__Exercise description__: Type out all the records once more, exactly.

++++++++++++++++++++

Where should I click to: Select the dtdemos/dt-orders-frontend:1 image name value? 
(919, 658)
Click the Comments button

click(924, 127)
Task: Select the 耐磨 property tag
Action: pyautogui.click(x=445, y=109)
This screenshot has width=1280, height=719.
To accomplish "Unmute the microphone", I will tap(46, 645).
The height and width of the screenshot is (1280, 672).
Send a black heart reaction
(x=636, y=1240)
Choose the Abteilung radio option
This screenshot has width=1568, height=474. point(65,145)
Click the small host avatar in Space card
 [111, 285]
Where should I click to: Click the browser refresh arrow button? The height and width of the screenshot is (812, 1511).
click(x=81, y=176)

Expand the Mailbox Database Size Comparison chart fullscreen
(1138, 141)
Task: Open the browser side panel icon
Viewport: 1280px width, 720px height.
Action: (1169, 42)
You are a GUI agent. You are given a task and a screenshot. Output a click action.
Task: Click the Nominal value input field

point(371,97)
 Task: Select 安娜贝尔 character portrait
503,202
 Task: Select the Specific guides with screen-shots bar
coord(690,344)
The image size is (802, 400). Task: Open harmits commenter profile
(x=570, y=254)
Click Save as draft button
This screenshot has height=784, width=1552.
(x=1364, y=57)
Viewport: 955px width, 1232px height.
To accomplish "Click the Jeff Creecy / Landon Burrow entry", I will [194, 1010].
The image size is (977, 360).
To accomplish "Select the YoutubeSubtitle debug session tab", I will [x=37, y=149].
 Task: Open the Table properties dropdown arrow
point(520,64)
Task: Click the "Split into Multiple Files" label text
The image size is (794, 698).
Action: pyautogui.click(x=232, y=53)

++++++++++++++++++++

__Solution for this exercise__:
Where should I click to: Select the dtdemos/dt-orders-frontend:1 image name value? 
(919, 658)
Click the Comments button

click(924, 127)
Task: Select the 耐磨 property tag
Action: pyautogui.click(x=445, y=109)
This screenshot has width=1280, height=719.
To accomplish "Unmute the microphone", I will tap(46, 645).
The height and width of the screenshot is (1280, 672).
Send a black heart reaction
(x=636, y=1240)
Choose the Abteilung radio option
This screenshot has width=1568, height=474. point(65,145)
Click the small host avatar in Space card
 [111, 285]
Where should I click to: Click the browser refresh arrow button? The height and width of the screenshot is (812, 1511).
click(x=81, y=176)

Expand the Mailbox Database Size Comparison chart fullscreen
(1138, 141)
Task: Open the browser side panel icon
Viewport: 1280px width, 720px height.
Action: (1169, 42)
You are a GUI agent. You are given a task and a screenshot. Output a click action.
Task: Click the Nominal value input field

point(371,97)
 Task: Select 安娜贝尔 character portrait
503,202
 Task: Select the Specific guides with screen-shots bar
coord(690,344)
The image size is (802, 400). Task: Open harmits commenter profile
(x=570, y=254)
Click Save as draft button
This screenshot has height=784, width=1552.
(x=1364, y=57)
Viewport: 955px width, 1232px height.
To accomplish "Click the Jeff Creecy / Landon Burrow entry", I will [194, 1010].
The image size is (977, 360).
To accomplish "Select the YoutubeSubtitle debug session tab", I will [x=37, y=149].
 Task: Open the Table properties dropdown arrow
point(520,64)
Task: Click the "Split into Multiple Files" label text
The image size is (794, 698).
Action: pyautogui.click(x=232, y=53)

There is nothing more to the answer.